# What you should do
Set the records down again, exactly, without their images.

# Input
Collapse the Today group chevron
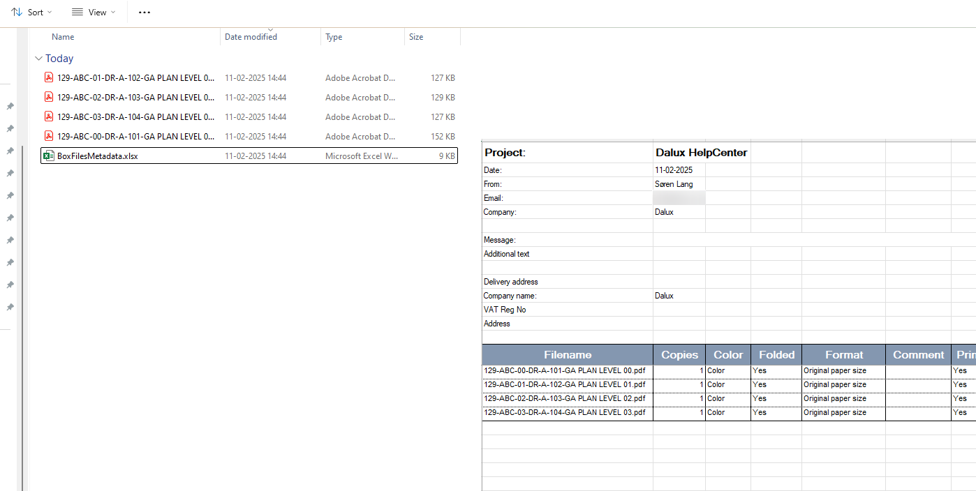The image size is (976, 491). click(38, 59)
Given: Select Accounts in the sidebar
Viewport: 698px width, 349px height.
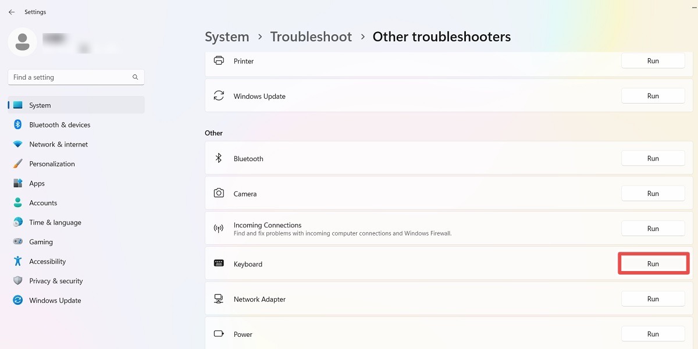Looking at the screenshot, I should pyautogui.click(x=42, y=202).
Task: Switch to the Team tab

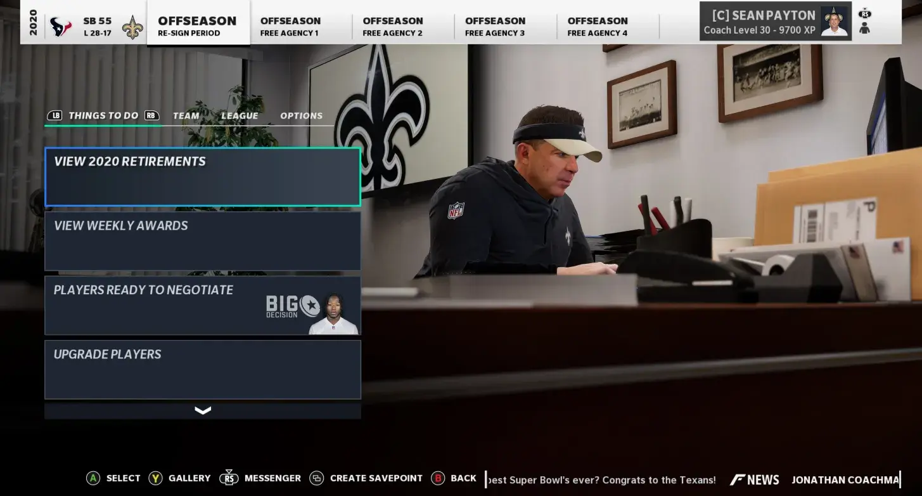Action: click(x=186, y=115)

# Output of the task
Collapse the Today group chevron
The image size is (976, 491). click(38, 59)
Given: Select Accounts in the sidebar
Viewport: 698px width, 349px height.
Looking at the screenshot, I should pyautogui.click(x=42, y=202).
Task: Switch to the Team tab

Action: click(x=186, y=115)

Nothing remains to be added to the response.